I faced this same problem, and I wanted to wrap the solution in a function so I could re-use it easily. I created the following function to achieve a 'human style' sort order in Postgres.

CREATE OR REPLACE FUNCTION human_sort(text)
  RETURNS text[] AS
$BODY$   
  /* Split the input text into contiguous chunks where no numbers appear,
     and contiguous chunks of only numbers. For the numbers, add leading 
     zeros to 20 digits, so we can use one text array, but sort the 
     numbers as if they were big integers.

       For example, human_sort('Run 12 Miles') gives
            {'Run ', '00000000000000000012', ' Miles'}
  */
  select array_agg(
    case
      when a.match_array[1]::text is not null 
        then a.match_array[1]::text         
      else lpad(a.match_array[2]::text, 20::int, '0'::text)::text                                      
    end::text)
    from (
      select regexp_matches(
        case when $1 = '' then null else $1 end, E'(\\D+)|(\\d+)', 'g'
      ) AS match_array      
    ) AS a  
$BODY$
  LANGUAGE sql IMMUTABLE;

tested to work on Postgres 8.3.18 and 9.3.5

  • No recursion, should be faster than recursive solutions
  • Can be used in just the order by clause, don't have to deal with primary key or ctid
  • Works for any select (don't even need a PK or ctid)
  • Simpler than some other solutions, should be easier to extend and maintain
  • Suitable for use in a functional index to improve performance
  • Works on Postgres v8.3 or higher
  • Allows an unlimited number of text/number alternations in the input
  • Uses just one regex, should be faster than versions with multiple regexes
  • Numbers longer than 20 digits are ordered by their first 20 digits

Here's an example usage:

select * from (values 
  ('Books 1', 9),
  ('Book 20 Chapter 1', 8),
  ('Book 3 Suffix 1', 7),
  ('Book 3 Chapter 20', 6),
  ('Book 3 Chapter 2', 5),
  ('Book 3 Chapter 1', 4),
  ('Book 1 Chapter 20', 3),
  ('Book 1 Chapter 3', 2),
  ('Book 1 Chapter 1', 1),
  ('', 0),
  (null::text, 0)
) as a(name, sort)
order by human_sort(a.name)
===============
**Given task 1**:
Retype everything in the Postgres sorting post from "select * from" down to "order by human_sort(a.name)".
The Postgres sorting post and the records come from separate sources.

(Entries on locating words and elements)
===============
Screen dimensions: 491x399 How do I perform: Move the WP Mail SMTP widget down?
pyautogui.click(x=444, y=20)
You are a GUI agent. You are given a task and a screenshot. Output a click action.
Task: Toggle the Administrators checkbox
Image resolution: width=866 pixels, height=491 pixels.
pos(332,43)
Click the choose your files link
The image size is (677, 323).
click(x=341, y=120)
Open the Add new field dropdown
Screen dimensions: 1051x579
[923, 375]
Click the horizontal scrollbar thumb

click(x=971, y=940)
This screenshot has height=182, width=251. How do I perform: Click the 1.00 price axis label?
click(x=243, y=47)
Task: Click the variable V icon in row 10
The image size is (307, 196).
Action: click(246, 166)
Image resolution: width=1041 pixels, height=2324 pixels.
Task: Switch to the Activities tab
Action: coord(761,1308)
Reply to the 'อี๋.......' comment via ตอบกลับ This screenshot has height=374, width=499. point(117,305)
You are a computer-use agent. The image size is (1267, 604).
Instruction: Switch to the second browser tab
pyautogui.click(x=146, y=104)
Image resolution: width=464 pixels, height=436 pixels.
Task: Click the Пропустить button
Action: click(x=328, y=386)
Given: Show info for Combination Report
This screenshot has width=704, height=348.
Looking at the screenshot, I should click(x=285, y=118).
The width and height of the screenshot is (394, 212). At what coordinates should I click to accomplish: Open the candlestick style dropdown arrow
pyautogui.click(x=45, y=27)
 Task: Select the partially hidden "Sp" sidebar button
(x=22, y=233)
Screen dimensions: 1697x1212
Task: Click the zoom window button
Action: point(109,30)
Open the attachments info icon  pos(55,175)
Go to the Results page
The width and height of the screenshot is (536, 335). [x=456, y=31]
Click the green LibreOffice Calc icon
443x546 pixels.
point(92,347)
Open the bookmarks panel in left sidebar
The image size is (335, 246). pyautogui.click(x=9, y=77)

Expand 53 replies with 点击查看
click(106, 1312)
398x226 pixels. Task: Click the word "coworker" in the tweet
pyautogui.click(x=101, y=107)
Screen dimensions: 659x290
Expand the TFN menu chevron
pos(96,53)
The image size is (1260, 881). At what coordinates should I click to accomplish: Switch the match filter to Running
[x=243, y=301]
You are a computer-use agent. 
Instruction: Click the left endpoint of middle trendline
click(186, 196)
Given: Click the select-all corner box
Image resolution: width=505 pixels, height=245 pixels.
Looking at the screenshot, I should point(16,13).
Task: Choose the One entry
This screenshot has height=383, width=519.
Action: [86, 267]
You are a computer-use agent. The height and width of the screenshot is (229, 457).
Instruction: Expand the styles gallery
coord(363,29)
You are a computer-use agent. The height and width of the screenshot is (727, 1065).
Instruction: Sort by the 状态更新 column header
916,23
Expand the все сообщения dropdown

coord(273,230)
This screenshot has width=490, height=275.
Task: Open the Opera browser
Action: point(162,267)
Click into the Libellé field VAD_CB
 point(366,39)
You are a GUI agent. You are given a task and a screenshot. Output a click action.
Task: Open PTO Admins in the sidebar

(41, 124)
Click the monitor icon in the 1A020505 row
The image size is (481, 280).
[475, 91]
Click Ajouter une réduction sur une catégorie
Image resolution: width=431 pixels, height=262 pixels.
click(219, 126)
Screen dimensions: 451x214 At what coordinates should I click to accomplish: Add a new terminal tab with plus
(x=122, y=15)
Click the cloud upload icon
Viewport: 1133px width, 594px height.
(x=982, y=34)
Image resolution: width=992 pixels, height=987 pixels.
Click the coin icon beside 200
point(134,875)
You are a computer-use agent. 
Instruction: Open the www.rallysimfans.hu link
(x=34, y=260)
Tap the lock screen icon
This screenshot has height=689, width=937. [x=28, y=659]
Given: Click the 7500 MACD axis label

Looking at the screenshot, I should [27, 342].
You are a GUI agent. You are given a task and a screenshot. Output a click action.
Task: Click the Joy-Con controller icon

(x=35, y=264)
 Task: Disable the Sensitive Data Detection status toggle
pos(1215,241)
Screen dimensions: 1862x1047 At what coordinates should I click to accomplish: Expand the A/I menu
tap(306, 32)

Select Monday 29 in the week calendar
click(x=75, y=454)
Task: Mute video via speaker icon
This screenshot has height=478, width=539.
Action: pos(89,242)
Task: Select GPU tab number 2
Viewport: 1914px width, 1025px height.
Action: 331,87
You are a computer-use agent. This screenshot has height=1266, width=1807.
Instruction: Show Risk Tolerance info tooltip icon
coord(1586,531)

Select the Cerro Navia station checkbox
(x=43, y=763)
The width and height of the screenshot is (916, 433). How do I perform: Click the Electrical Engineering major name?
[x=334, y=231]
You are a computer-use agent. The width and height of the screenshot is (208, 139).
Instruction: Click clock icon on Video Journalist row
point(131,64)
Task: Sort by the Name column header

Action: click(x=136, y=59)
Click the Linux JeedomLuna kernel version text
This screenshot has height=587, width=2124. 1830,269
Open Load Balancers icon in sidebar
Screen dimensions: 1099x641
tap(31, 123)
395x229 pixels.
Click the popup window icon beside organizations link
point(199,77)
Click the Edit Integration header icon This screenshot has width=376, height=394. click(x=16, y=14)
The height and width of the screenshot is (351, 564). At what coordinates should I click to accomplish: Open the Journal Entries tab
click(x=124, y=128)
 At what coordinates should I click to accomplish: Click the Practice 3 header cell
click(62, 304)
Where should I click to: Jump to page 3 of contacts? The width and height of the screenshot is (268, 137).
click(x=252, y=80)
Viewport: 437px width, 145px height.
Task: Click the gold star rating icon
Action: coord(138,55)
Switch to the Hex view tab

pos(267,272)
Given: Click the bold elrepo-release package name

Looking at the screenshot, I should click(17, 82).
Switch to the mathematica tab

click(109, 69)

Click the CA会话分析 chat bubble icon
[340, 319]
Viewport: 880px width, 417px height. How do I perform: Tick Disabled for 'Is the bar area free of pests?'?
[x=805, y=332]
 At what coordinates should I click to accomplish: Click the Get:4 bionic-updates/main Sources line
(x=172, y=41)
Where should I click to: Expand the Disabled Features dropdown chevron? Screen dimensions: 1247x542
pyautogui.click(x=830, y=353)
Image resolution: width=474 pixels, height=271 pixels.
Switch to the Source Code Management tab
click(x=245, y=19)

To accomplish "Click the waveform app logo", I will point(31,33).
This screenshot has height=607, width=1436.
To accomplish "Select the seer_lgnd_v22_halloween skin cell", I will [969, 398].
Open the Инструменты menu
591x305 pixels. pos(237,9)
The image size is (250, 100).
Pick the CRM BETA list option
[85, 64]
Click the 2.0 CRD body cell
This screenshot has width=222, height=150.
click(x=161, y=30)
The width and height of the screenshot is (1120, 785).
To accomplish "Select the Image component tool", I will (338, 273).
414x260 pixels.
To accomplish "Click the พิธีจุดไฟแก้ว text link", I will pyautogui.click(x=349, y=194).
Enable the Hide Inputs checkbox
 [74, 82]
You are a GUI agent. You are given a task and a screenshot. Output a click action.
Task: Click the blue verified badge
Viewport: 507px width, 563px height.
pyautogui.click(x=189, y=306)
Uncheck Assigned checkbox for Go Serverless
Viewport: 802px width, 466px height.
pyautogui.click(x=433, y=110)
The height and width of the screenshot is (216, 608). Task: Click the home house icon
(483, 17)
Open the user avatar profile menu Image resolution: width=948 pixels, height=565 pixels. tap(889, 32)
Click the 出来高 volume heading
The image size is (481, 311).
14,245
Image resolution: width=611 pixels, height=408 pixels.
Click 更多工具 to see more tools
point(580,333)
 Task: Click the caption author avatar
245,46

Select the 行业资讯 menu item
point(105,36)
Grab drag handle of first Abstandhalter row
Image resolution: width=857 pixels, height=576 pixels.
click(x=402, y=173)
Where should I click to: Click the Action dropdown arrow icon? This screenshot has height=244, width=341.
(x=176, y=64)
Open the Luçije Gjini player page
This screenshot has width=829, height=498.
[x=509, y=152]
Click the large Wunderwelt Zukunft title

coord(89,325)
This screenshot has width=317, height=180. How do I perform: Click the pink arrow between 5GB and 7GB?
===============
**Given task 2**:
State how many lines of the records contain the string "Instruction", and give only the number.

**Worked answer 1**:
select * from (values 
  ('Books 1', 9),
  ('Book 20 Chapter 1', 8),
  ('Book 3 Suffix 1', 7),
  ('Book 3 Chapter 20', 6),
  ('Book 3 Chapter 2', 5),
  ('Book 3 Chapter 1', 4),
  ('Book 1 Chapter 20', 3),
  ('Book 1 Chapter 3', 2),
  ('Book 1 Chapter 1', 1),
  ('', 0),
  (null::text, 0)
) as a(name, sort)
order by human_sort(a.name)

**Worked answer 2**:
7